It’s early on Thursday 7th February 2019, just a couple of days after a fresh embryo transfer, and I’m awake with tummy pains. I pop some paracetamol and hope it goes away.

It doesn’t. By mid-afternoon I’m back in bed, feeling shivery and by now in some degree of pain. I ring the clinic. Someone tells me it’s very unlikely to be related to my IVF and I’m probably coming down with a bug. I’m pretty sure they’re wrong but I swallow it and stay put.

By 5pm I’m in agony, unable to move from my bed and I know it’s not a bug. I call them again and, gasping for breath, tell them it’s got worse. They tell me to get someone to take me to hospital, and if there’s no one home then to call an ambulance.

Arriving home following my panicked phonecall, John carries me down the stairs as by now I cannot move and I arrive at Macclesfield General Hospital A&E at 6.30pm, hot and crumpled.

Hours later, I am admitted. Vaginal swabs taken behind a flimsy curtain in an A&E corridor will be sent for testing and bloods checked for infection (a high temperature does not bode well). I am taken by wheelchair to a ward in the depths of the labyrinthine hospital, and wonder how John will ever find me. He’s gone to the 24hr Tesco to find me some pants and a toothbrush.

Arriving on the ward at close to midnight, I am wheeled into a 3 bed room. One bed has the curtains drawn, while in another a pale and ancient female figure is propped up in bed under what seem like glaring lights, all rattling breath and staring eyes.

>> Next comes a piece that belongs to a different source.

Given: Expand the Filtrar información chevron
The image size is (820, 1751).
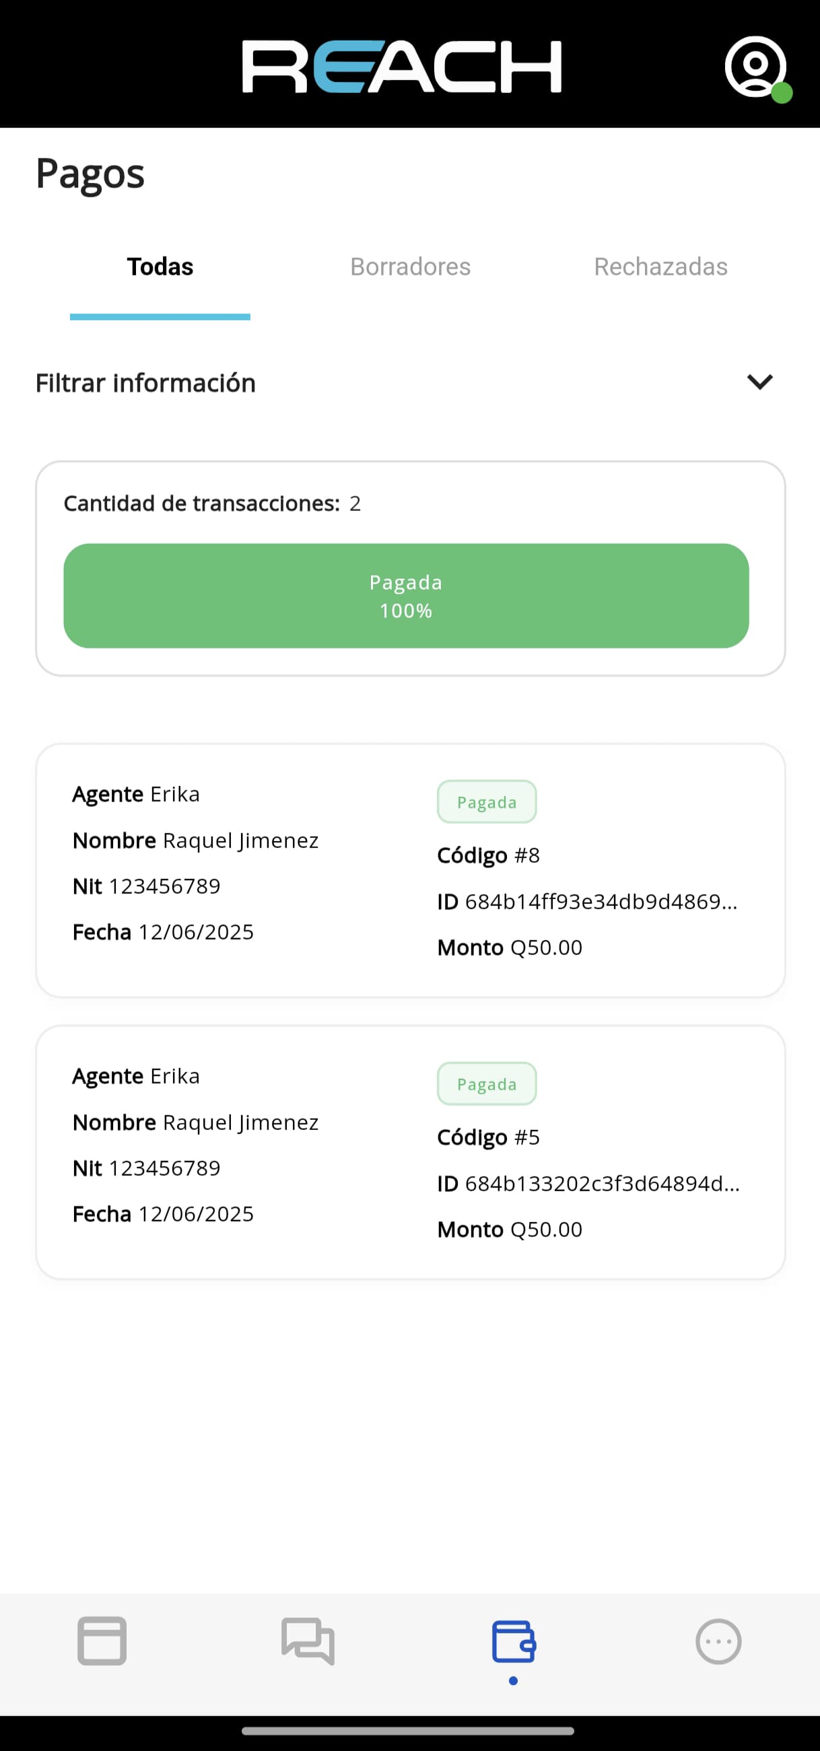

I am hooked up to IV paracetamol to try and calm my raging temperature and dull the excruciating pain in my abdomen. John eventually finds me (the ward, helpfully, is completely un-signposted and located at the far side of the hospital from the car park) and at least I have a toothbrush for the morning.

A nurse brings me some toast and I spend the rest of the night tossing and turning, my feverish sweats drenching the sheets which cling to the thin rubber mattress.